What to do: Starting with the line that contains "توضیحات [tab] (62, 183)" and stopping after the line that contains "모터 세발자전거 (81, 163)", copy the entries below exactly. Include nothing else.

_____

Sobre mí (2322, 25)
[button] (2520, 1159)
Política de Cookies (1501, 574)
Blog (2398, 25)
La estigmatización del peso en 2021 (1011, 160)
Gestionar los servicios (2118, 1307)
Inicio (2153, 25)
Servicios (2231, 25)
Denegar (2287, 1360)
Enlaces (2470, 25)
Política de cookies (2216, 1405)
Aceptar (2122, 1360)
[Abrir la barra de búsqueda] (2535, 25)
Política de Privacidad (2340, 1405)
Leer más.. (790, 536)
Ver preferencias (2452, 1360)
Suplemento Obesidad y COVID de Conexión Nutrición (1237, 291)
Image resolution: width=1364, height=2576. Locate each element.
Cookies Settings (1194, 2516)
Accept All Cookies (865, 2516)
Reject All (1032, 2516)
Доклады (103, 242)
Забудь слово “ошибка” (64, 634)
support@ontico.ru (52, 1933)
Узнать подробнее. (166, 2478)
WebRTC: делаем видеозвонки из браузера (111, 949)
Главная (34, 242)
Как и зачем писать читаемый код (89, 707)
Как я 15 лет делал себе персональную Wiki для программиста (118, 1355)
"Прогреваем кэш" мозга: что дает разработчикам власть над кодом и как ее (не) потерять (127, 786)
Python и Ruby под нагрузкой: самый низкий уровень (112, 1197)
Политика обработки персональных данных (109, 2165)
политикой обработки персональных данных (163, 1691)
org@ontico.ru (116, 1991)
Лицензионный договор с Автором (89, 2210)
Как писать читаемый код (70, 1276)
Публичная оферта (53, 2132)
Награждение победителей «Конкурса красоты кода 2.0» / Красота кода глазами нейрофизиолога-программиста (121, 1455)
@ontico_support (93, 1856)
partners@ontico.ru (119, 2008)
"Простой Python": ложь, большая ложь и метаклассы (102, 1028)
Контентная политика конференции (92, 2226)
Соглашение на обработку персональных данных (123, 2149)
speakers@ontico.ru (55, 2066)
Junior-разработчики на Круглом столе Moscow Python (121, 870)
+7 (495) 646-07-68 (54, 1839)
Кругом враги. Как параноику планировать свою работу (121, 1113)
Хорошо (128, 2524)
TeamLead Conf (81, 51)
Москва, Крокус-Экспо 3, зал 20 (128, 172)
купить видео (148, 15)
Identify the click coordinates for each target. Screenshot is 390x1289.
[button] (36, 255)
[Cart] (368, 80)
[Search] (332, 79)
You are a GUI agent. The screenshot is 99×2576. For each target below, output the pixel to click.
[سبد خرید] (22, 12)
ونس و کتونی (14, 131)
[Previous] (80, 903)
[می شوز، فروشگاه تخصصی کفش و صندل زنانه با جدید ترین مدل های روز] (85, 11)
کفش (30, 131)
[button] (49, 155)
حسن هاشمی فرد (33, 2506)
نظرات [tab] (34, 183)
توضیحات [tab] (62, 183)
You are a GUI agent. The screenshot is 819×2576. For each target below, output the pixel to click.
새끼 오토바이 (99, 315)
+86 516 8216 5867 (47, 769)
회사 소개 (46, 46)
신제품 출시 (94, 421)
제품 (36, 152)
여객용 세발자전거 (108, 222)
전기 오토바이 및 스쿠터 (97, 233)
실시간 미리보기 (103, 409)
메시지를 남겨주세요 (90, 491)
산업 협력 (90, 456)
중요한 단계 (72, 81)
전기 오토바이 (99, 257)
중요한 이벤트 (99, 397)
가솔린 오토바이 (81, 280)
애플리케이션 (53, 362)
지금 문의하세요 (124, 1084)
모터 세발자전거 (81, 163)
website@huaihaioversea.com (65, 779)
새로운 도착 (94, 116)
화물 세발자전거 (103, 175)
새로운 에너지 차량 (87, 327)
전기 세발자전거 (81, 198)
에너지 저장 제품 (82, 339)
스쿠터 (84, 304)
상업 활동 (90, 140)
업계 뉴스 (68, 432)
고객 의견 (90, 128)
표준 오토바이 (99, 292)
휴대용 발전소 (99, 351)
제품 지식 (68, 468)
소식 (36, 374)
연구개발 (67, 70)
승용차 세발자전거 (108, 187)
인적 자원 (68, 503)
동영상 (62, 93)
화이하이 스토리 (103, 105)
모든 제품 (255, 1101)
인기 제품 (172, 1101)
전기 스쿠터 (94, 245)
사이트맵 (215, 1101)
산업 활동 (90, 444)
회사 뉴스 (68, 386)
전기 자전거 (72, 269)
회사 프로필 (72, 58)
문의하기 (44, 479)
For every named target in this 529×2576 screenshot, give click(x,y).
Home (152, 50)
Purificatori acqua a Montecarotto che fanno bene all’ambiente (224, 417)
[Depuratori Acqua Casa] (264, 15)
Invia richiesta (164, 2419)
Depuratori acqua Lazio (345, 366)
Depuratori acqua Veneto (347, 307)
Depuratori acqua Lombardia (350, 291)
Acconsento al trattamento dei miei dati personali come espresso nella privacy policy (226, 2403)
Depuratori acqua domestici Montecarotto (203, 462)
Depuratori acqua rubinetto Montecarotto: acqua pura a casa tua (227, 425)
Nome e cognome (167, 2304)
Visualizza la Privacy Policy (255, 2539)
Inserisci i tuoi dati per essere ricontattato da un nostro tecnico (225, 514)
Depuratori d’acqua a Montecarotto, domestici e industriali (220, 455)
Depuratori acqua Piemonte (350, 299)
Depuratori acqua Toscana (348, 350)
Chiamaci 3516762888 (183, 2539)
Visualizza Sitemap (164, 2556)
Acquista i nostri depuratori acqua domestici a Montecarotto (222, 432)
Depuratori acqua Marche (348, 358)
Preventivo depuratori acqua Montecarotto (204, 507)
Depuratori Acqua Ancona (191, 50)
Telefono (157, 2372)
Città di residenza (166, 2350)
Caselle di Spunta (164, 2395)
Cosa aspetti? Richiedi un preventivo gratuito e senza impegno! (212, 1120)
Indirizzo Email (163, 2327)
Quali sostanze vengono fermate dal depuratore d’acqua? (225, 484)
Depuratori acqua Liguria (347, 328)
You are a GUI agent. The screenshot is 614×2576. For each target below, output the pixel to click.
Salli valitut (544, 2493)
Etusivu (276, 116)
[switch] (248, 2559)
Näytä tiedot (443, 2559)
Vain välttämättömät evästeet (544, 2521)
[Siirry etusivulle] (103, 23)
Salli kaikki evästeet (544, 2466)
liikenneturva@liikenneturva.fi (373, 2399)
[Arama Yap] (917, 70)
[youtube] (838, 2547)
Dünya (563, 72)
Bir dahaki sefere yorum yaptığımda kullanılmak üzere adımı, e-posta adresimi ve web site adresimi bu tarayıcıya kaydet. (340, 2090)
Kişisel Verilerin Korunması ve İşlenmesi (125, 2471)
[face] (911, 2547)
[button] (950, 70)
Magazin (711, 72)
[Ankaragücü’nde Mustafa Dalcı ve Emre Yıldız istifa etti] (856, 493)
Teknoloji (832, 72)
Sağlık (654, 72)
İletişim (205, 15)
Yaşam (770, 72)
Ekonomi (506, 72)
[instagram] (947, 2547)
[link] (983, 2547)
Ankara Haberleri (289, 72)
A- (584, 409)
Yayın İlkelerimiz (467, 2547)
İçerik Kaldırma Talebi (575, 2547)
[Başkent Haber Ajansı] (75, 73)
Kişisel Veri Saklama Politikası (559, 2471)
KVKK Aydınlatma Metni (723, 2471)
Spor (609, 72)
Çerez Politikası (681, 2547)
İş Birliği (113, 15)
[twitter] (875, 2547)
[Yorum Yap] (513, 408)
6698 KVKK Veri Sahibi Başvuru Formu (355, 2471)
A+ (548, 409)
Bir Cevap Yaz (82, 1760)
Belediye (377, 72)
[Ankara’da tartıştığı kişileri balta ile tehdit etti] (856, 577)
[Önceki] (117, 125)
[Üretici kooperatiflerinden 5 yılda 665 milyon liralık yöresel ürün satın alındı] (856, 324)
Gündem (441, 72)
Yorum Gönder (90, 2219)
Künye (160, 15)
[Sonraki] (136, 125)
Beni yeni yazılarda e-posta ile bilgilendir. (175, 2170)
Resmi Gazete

_____

Problem solution:
توضیحات [tab] (62, 183)
You are a GUI agent. The screenshot is 819×2576. For each target below, output the pixel to click.
새끼 오토바이 (99, 315)
+86 516 8216 5867 (47, 769)
회사 소개 (46, 46)
신제품 출시 (94, 421)
제품 (36, 152)
여객용 세발자전거 (108, 222)
전기 오토바이 및 스쿠터 (97, 233)
실시간 미리보기 (103, 409)
메시지를 남겨주세요 (90, 491)
산업 협력 (90, 456)
중요한 단계 (72, 81)
전기 오토바이 (99, 257)
중요한 이벤트 (99, 397)
가솔린 오토바이 (81, 280)
애플리케이션 (53, 362)
지금 문의하세요 (124, 1084)
모터 세발자전거 (81, 163)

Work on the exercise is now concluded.